The fix can be done via nginx reverse proxy config (requires signing out and logging back in to overseerr as the samesite flag is only sent whent he cookie is first created):

proxy_cookie_flags ~ secure samesite=Lax;

This changes the Set-Cookie header to use samesite=Lax instead of samesite=Strict and allows chrome to send the Cookie when the /movie/1026999 URL is clicked from an external source such as another site or in my case a homeassistant notification.


Before:
Set-Cookie: connect.sid=my-secret-cookie; Path=/; Expires=Sun, 21 Jul 2024 01:36:20 GMT; HttpOnly; SameSite=Strict

After:
Set-Cookie: connect.sid=my-secret-cookie; Path=/; Expires=Sun, 21 Jul 2024 01:36:20 GMT; HttpOnly; SameSite=Lax; Secure

Anyway this seems to be the design for strict SameSite cookies, probably to prevent XSS attacks.

Matthew

p.s. not sure if "secure" is even needed.....

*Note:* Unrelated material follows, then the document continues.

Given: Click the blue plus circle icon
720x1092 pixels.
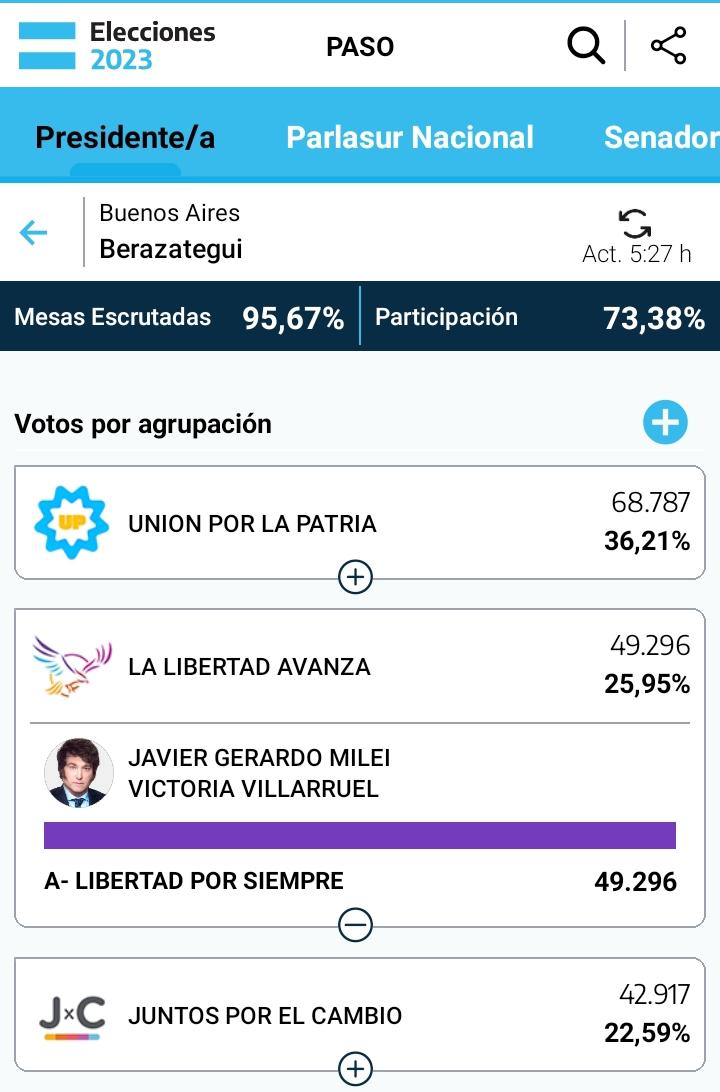Looking at the screenshot, I should click(x=665, y=423).
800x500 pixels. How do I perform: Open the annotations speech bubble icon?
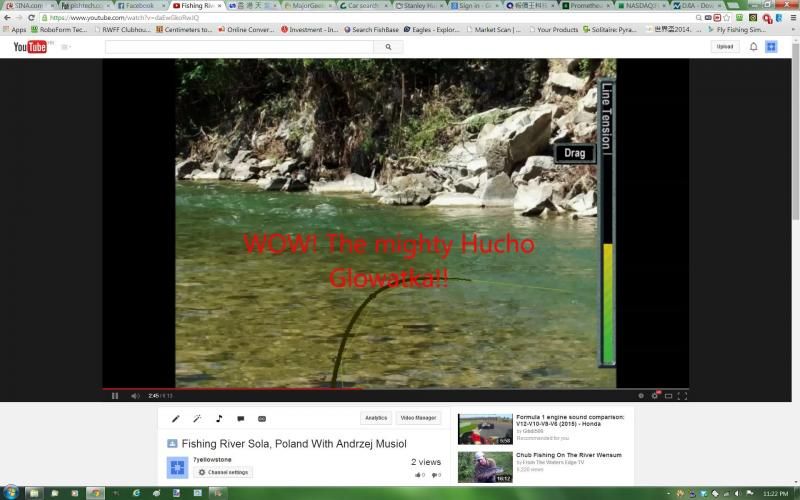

After capturing the packets, I also found that the problem was with cookies. But my technical level is not enough, so I directly switched to the jellyseerr project, which does not have this problem. Currently, jellyseer can use plex to log in, and I can't find any big difference between the two.

maodun96 avatar Jun 21 '24 01:06 maodun96

The fix can be done via nginx reverse proxy config (requires signing out and logging back in to overseerr as the samesite flag is only sent whent he cookie is first created):

proxy_cookie_flags ~ samesite=Lax;

This changes the Set-Cookie header to use samesite=Lax instead of samesite=Strict and allows chrome to send the Cookie when the /movie/1026999 URL is clicked from an external source such as another site or in my case a homeassistant notification.

Thanks for the input and investigation. Your solution might help others who set up a reverse proxy for internal domains etc. If you're not using a reverse proxy and instead rely on pure IP:Port another solution is editing your browser's cookie. In Firefox I just did this with the Add-On Cookie-Manager (https://cookie-editor.com, available for other browsers , too).

Steps: 0. Install Cookie-Manager

  1. Open your Overseerr instance in your browser
  2. Log in
  3. Open Cookie-Manager (in Firefox it is part of your left sidebar)
  4. open the "connect.sid" slide
  5. Edit "Same Site" to "Lax" via the dropdown menu
  6. Save the cookie with the adjacent Save-Button

Screenshot for reference: grafik

daniel-l avatar Jun 21 '24 11:06 daniel-l

@Parlane Great find. Now we can just amend session cookie setup in code, or introduce new option for proxy configurations.